Source passage:
────────────────────────────────────────

I think it's a travesty that the Champ isn't fighting on this card, THE DADDY OF ALL CARDS AND MONSTROUS WEEKEND. Come on Dude, fix this. 

How bout, John/Me/Hix in our very first 3 way battle royale? 

Just a ridiculous but fun idea. I'll beat these two jabrones for my gold.

2015 been terrible for me, half my career losses this year. Gonna end this shit with a bang, son.


----------



## hixxy (Sep 7, 2007)

Ill defend against the highest scorer tonight at UfC195..


----------



## boatoar (May 14, 2010)

hixxy said:


> Ill defend against the highest scorer tonight at UfC195..


It just seems like a such a waste that the champ doesn't defend at THIS event.

────────────────────────────────────────

Extracted information:

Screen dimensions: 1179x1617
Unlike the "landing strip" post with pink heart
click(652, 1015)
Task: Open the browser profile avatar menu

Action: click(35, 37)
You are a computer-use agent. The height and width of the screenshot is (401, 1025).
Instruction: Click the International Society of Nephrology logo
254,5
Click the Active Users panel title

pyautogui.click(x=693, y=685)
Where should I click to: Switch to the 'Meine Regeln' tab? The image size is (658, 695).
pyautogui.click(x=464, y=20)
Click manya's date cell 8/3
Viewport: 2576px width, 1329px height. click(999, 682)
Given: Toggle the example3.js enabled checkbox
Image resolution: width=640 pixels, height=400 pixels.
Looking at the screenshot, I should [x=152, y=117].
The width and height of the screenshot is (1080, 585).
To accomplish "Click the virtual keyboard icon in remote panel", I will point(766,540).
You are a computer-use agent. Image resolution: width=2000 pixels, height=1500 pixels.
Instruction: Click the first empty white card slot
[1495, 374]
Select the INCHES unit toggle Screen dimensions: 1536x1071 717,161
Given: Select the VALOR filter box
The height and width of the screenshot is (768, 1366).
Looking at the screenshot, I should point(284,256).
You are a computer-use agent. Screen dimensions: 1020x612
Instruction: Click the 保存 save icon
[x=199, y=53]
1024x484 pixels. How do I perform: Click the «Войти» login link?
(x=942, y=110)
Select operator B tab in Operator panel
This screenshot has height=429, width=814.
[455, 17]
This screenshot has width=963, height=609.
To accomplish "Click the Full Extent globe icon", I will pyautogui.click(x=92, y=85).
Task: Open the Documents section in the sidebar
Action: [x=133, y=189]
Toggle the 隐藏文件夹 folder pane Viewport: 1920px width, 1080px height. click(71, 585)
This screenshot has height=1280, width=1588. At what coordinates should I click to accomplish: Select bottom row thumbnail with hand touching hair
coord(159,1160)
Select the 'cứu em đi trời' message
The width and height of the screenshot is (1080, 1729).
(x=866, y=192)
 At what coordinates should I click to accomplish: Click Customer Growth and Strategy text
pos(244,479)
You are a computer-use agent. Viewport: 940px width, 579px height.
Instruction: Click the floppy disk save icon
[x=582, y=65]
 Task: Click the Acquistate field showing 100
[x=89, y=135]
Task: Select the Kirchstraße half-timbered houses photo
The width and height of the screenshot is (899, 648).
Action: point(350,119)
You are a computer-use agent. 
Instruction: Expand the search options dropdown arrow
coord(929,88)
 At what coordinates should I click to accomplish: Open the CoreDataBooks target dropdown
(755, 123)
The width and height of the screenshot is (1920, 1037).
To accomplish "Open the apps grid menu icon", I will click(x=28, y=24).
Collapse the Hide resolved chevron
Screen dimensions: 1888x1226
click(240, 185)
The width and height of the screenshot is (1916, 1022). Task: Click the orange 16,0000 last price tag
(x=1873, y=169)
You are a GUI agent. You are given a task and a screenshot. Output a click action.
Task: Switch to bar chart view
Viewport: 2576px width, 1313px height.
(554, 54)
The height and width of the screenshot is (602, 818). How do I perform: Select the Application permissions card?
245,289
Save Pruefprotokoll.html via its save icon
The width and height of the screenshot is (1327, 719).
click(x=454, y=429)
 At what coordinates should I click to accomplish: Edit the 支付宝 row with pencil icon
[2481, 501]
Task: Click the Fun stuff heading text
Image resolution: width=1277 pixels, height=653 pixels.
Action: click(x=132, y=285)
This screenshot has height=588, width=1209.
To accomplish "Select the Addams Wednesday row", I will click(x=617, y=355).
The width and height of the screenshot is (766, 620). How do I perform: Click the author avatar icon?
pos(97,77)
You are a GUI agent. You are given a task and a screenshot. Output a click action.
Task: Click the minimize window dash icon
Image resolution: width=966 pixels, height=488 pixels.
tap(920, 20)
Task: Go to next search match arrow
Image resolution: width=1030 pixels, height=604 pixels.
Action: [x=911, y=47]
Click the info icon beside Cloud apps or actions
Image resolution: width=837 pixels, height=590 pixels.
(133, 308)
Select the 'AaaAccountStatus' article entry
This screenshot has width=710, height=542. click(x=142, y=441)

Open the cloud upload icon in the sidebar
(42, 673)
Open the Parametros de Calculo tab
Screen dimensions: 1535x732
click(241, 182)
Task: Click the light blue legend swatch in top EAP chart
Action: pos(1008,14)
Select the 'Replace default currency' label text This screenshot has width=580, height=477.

────────────────────────────────────────

Required task A: In the forum thread, against whom does hixxy offer to defend?
Required task B: Print the passage of the forum thread starting with "## boatoar (May" and going on through "at THIS event.".
Required task C: According to the forum thread, why does the first poster want to end 2015 with a bang?

Output A: Against the highest scorer tonight at UfC195.

Output B:
## boatoar (May 14, 2010)

hixxy said:


> Ill defend against the highest scorer tonight at UfC195..


It just seems like a such a waste that the champ doesn't defend at THIS event.

Output C: The poster says 2015 has been terrible, with half of the poster's career losses coming this year.